What we are seeing is a blending of technological change, with con-ops changes and which in turn affect the use and definition of relevant military geography.

In other words, the modernization of conventional forces also has an effect on geography.


As Joshua Tallis argued in his book on maritime security, the notion of what is a littoral region has undergone change over time in part due to the evolution of military technologies.

“Broadly speaking, the littoral region is the ‘area of land susceptible to military influence from the sea, and the sea area susceptible to influence from the land.’

“In military terms, ‘a littoral zone is the portion of land space that can be engaged using sea-based weapon systems, plus the adjacent sea space (surface and subsurface0 that can be engaged using land-based weapon system, and the surrounding airspace and cyberspace.’
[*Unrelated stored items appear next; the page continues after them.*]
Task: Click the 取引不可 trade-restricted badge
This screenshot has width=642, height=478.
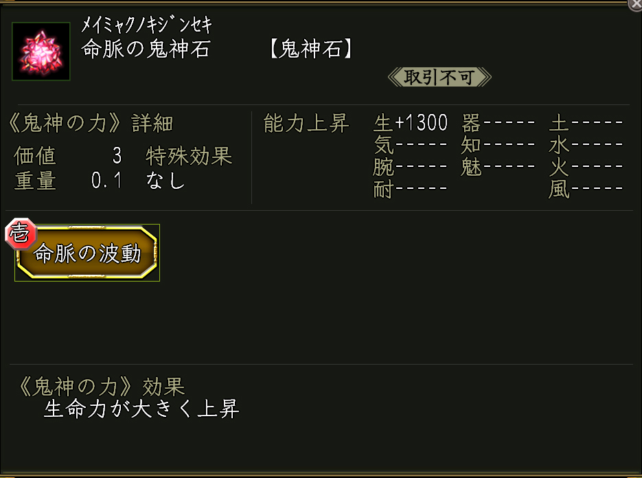Action: (439, 77)
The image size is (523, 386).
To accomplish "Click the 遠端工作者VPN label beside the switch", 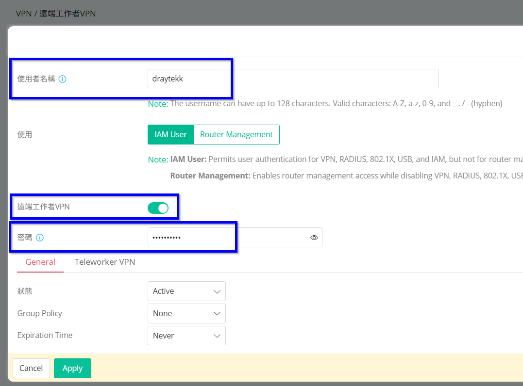I will (x=44, y=207).
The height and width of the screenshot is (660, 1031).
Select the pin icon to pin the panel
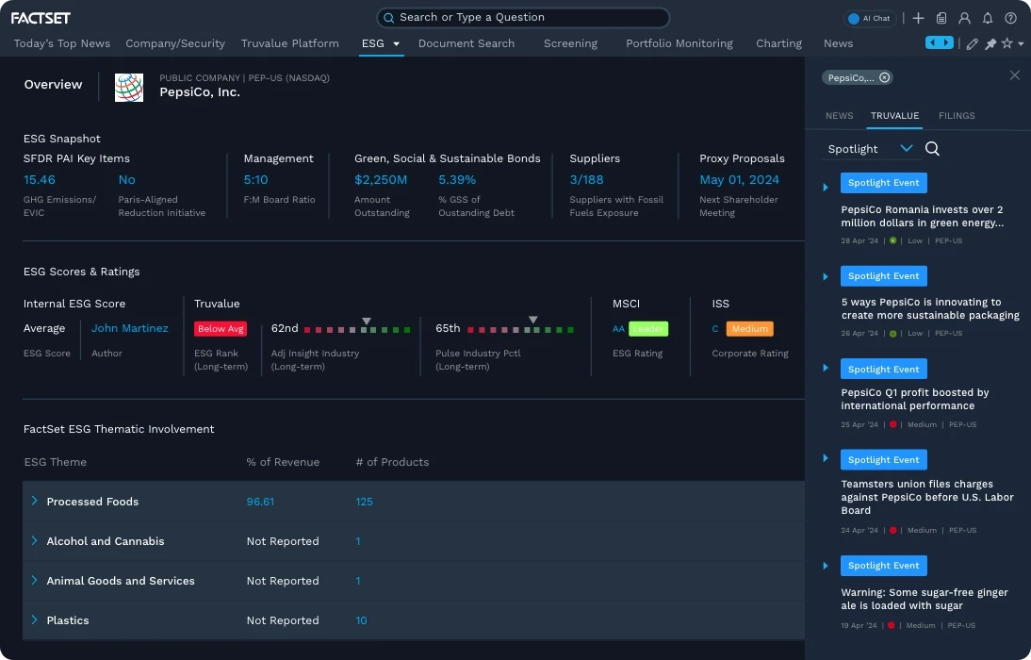coord(992,43)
“The littoral is therefore defined by the technological capability of a military, and as a result, the littoral is not like other geographic terms.”1

What is changing is that the force we are shaping to operate in the littorals has expansive reach beyond the presence force in the littorals themselves. 

If you are not present; you are not present. We have to start by having enough platforms to be able to operate in areas of interest.

But what changes with the integrated distribute ops approach is what a presence force can now mean. Historically, what a presence force is about what organically included within that presence force; now we are looking at reach or scalability of force.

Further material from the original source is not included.